Tut ki ben, onca yıl ter döktüğüm bir kitabın ikinci baskı yaptığını görmüşüm! Ne büyük mutluluk ah! Şaka gibi bir hayat sürdüğüm doğrudur. Ülkem zaten gerçekten şakacı insanlarla dolu, günümüz siyasetçileri hariç…
Tut ki ben, belediye başkanı seçilmişim. Ne büyük görev tanrım! Bunca boşvermişlik, vurdumduymazlık karşısında senin mükemmeliyetçiliğin karşısında belediye bürokratları ne der, ne yaparlar dersin? En iyisi bu düşten vazgeç gönlüm. Siyaset sana göre değil.
Tut ki ben, hayal ettiğim bir ülkeye gitmişim. Orada da elektrikli bisikletler, normal bisikletler var ama bizde olduğu gibi yola belgesiz çıkamıyorlar. Bisikletlilerin karıştığı bir kazada ilk sorulan şeyin belgesinin olup olmadığı bu ülkede yaşamak nasıl bir duygu? Günümüzde ülkelerin insana verdiği değer kadar uygar kabul edildiğini anımsıyorum.

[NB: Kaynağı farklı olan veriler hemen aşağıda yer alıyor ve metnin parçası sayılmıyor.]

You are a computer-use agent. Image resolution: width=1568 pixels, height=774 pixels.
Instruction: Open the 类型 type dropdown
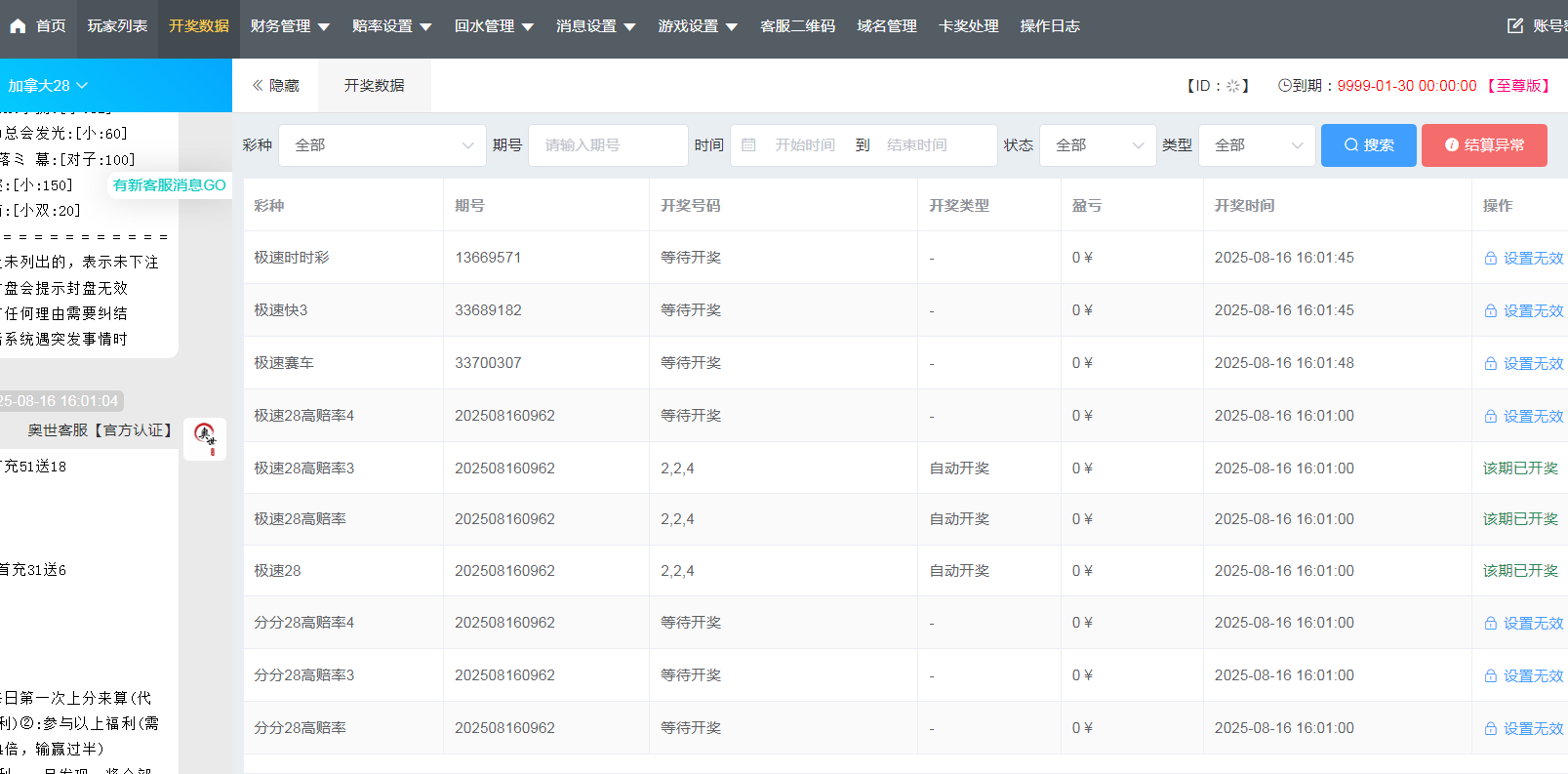click(x=1257, y=145)
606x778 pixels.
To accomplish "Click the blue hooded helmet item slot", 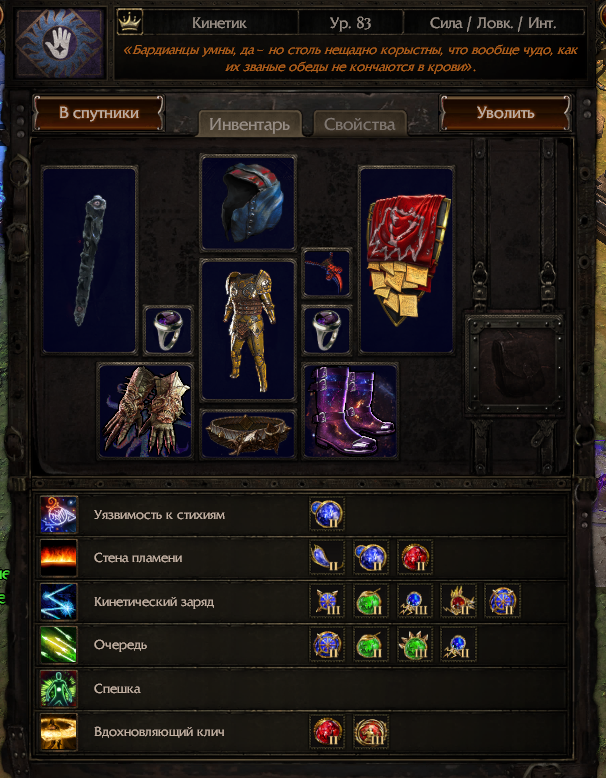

Tut ki ben, kışın ortasında zirveye tırmanıyormuşum. Aklıma hemen Cenap Şahabettin geliyor. Onun unutulmaz sözünü not etmeliyim: Zirvelerde yılana da kartala da rastlanır. Yılan sürüne sürüne, kartal uçarak konar zirveye. Zirveye çıkmak kadar orada kalabilmek önemlidir. Yılan zirveyi kolay terk etmez ama kartal en küçük tehlikede zirveyi terk eder. Ben yılan olmalıyım, varamazsam da hayaliyle yaşamaktan keyf alırım.
Tut ki ben, Nobel ödülü almışım. Hayal bu ya, hiç böyle bir derdim olmadı. Yıllardır yazıp çizerken tek isteğim yazdıklarımın okunur olmasıydı. Ancak hayatımın en büyük ödülünü beşinci sınıf öğretmenim Bilge Ozansoy’dan aldım. Onun bana layık gördüğü plaketini ömrümce unutamayacağım. Her insanın karşısına böyle öğretmenler çıkması dileğiyle, öğretmenimin ellerinden öpüyorum.

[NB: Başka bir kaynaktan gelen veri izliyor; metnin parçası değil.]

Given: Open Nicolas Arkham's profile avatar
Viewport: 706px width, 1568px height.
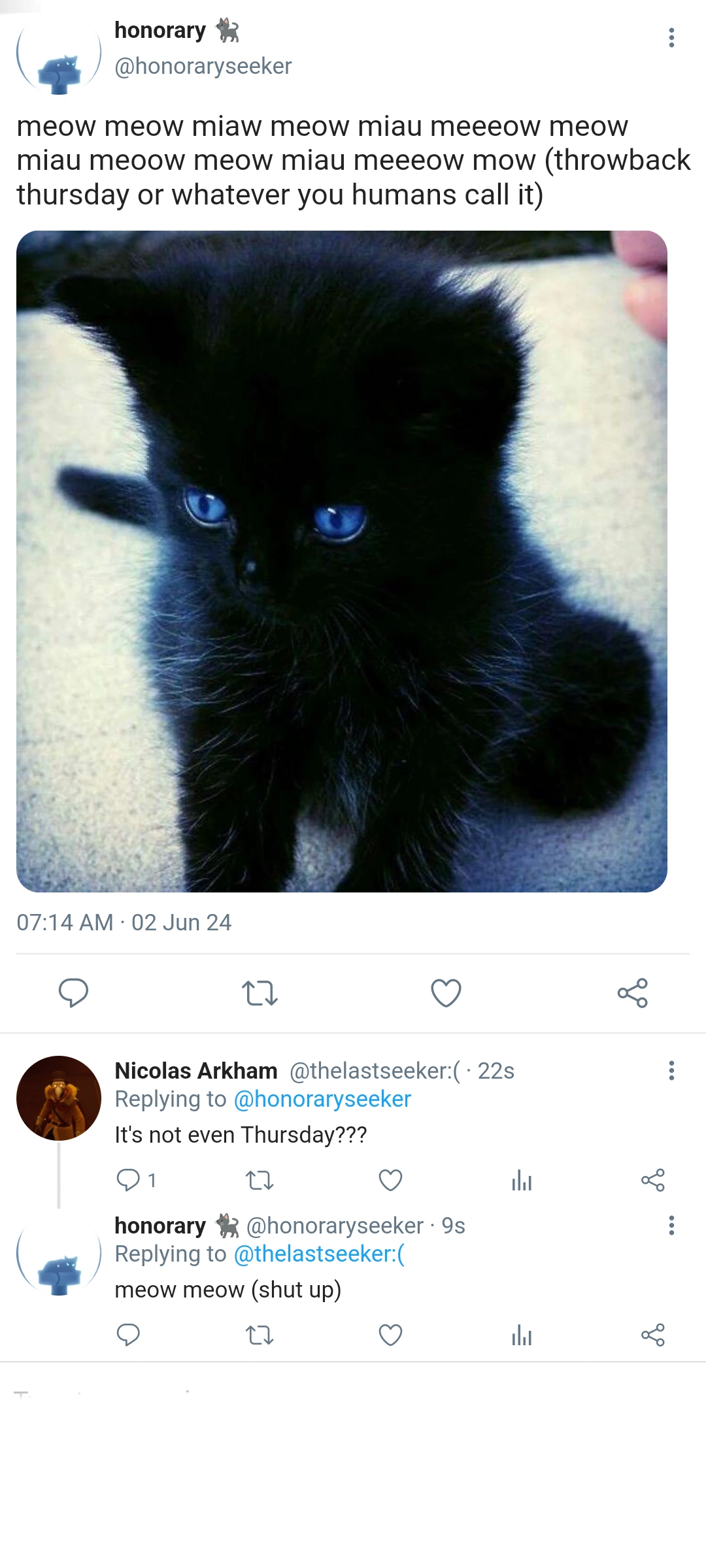Looking at the screenshot, I should click(x=59, y=1098).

Tut ki ben, bir anda sen olmuşum. Sen ve ben! Önümüzde kalın bir sur, aşmak zorundayız. Ben, biz olamazsak nasıl aşarız bu kalın suru? Biz olunca sen de biliyorsun, hadi birlikte aşalım şu hayat denen kalın surdaki zorlukları. Bak önümüzde yine bir seçim var. Gel, ortak akılla bir karara varalım. Kentimiz için, içinde her gün selam alıp verdiklerimiz için, en doğru kararı verelim.
Tut ki ben, yorulmuşum, yarı yolda kalakalmışım. Tut elimden, kaldır beni, dayanışma duygularımız yeniden kabarsın; kin, nefret, kötülük bizden ırak olsun. En çok gereksinim duyduğumuz sevgi ağacında bir çiçek olalım. Ağaçtan da vazgeçtim; şimdi nergis mevsimi, gel nergis toplayalım, onun muhteşem kokusu sinmiş tenimizle yatağımıza mutlulukla uzanalım.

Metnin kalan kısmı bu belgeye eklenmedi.